Challenges in RE deployment

Meeting the rising demand with a high-RE pathway is a reliable, affordable, and clean option. However, our analysis and stakeholder consultations reveal several challenges that can restrict the pace of RE deployment, integration, and offtake. These include the slow pace of transmission capacity addition, connectivity delays,15 complexities in land procurement, and supply-chain constraints (Figure ES5). However, it is possible to overcome these challenges through continuous policy innovation and strategic interventions.

A seven-point agenda for India’s power sector transition

Drawing from the results of the model simulations and extensive discussions with key stakeholders in India’s power sector, we recommend a seven-point action agenda. This plan will facilitate realising the socio-economic benefits and the desired power system outcomes of cost-effectively integrating renewables at scale.

  • To give a strong policy signal to the market, the Ministry of Power (MoP) must embed the target of achieving a 50 per cent share in generation from non-fossil capacity by 2030 in the National Electricity Policy. To achieve this target, the states may be provided with the flexibility to identify clean energy technology choices best suited to their needs. This is to ensure that India meets its net-zero target by 2070 and to delineate a pathway for the electricity sector until 2030.
  • The MoP must collaborate with the Ministry of New and Renewable Energy (MNRE) and other key institutions to build a technologically and geographically diverse RE portfolio. Our analysis shows that a technologically– and geographically–diverse mix of RE will help reduce the need for new transmission infrastructure and lower the need for flexible resources to manage grid operations. Two interventions could support this objective:
    • Identify innovative deployment models and contract frameworks to support the co-location of wind and storage projects with existing solar capacities. This can diversify and accelerate the RE mix, and, in turn, increase the utilisation of the existing transmission infrastructure. One example is the proposed splitting of General Network Access (GNA) into solar and non-solar hours (CERC 2024b). To enable such implementation, associated commercial arrangements must be identified.
    • Ensure the implementation of the Uniform Renewable Energy Tariff (URET), currently notified for solar, and extend the mechanism to include wind power (MoP 2023). Adopting the URET will help expedite offtake and encourage RE developers to tap locations across more states, even if doing so slightly increases bid tariffs relative to those of resource-rich sites only in select states. Alongside, the state and centre must identify incentive mechanisms to attract developers to add capacities in the state.
  • The MoP, in collaboration with the MNRE, must unlock new avenues for RE offtake. To enhance the deployment of RE at scale, new offtake avenues, besides long-term contracts, must be explored. We propose two potential interventions:
    • Introduce bid guidelines to enable more RE developers to participate in the power exchange. This will help meet multiple objectives: (i) rapidly improving supply- side liquidity in power exchanges, (ii) creating an enabling environment for future investments in RE capacities, and (iii) creating conditions for cost-effective variability management in a RE-rich system.
    • Encourage renewable energy implementing agencies (REIAs) to build their own generation portfolios. This can be accomplished by encouraging these entities to invest in standalone storage assets, direct RE procurement, and market trading to offer desired services to distribution utilities, system operators, and buyers in the short- and medium-term markets.

### Provided material
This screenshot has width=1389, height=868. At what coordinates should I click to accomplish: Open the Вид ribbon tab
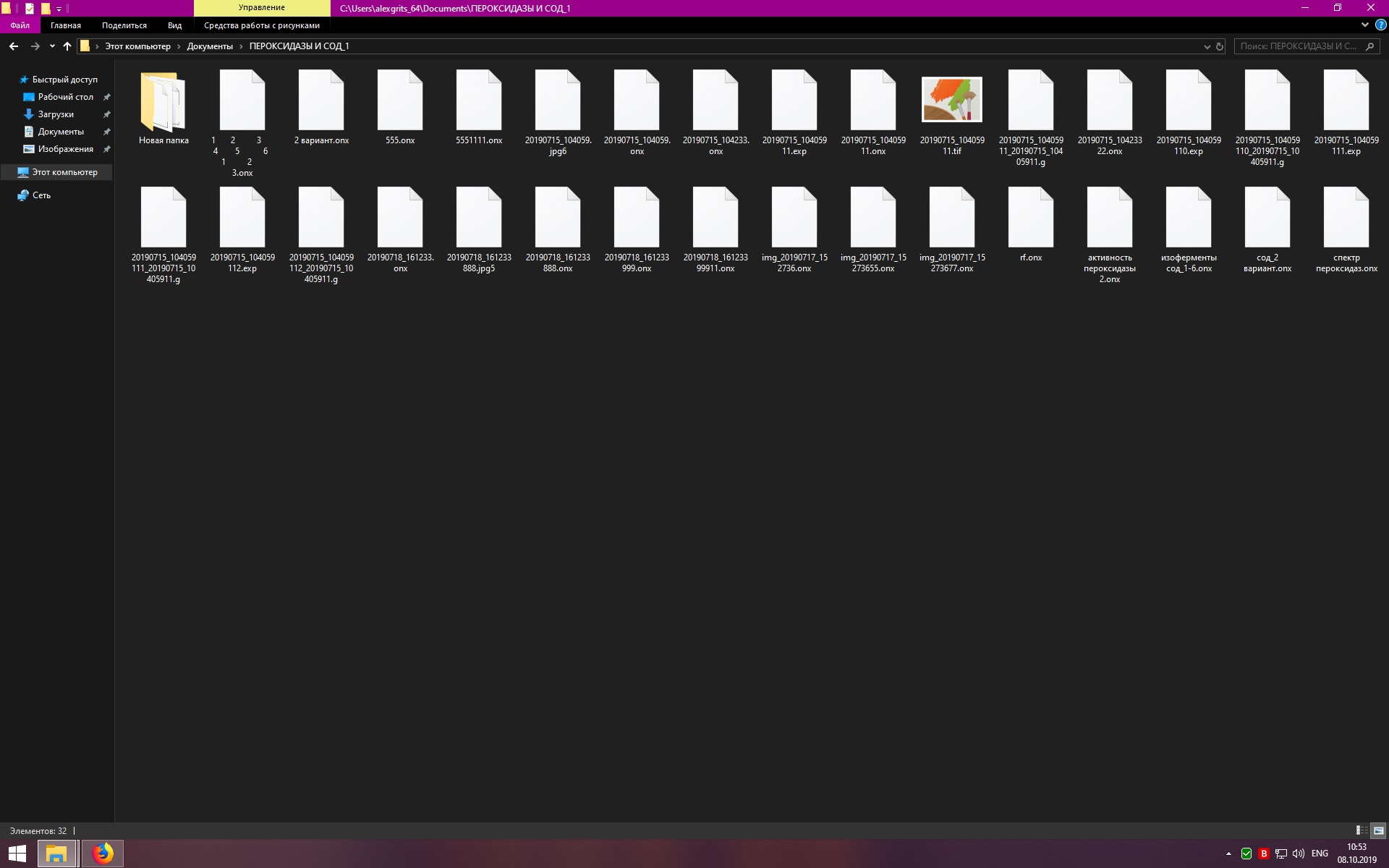pyautogui.click(x=174, y=25)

### Problems to solve
[1] Reproduce the stretch of the passage on India's power sector from "Challenges in RE" through "and strategic interventions.".
[2] Decide whether each statement agrees with the passage on India's power sector, answering yes or no and quoting the words that decide it. (a) The recommended agenda has seven points. (b) The Uniform Renewable Energy Tariff is currently notified for wind power. (c) India's net-zero target is set for 2070.

### Expected outputs
[1]
Challenges in RE deployment

Meeting the rising demand with a high-RE pathway is a reliable, affordable, and clean option. However, our analysis and stakeholder consultations reveal several challenges that can restrict the pace of RE deployment, integration, and offtake. These include the slow pace of transmission capacity addition, connectivity delays,15 complexities in land procurement, and supply-chain constraints (Figure ES5). However, it is possible to overcome these challenges through continuous policy innovation and strategic interventions.

[2]
(a) Yes: "we recommend a seven-point action agenda"
(b) No: "currently notified for solar, and extend the mechanism to include wind power"
(c) Yes: "India meets its net-zero target by 2070"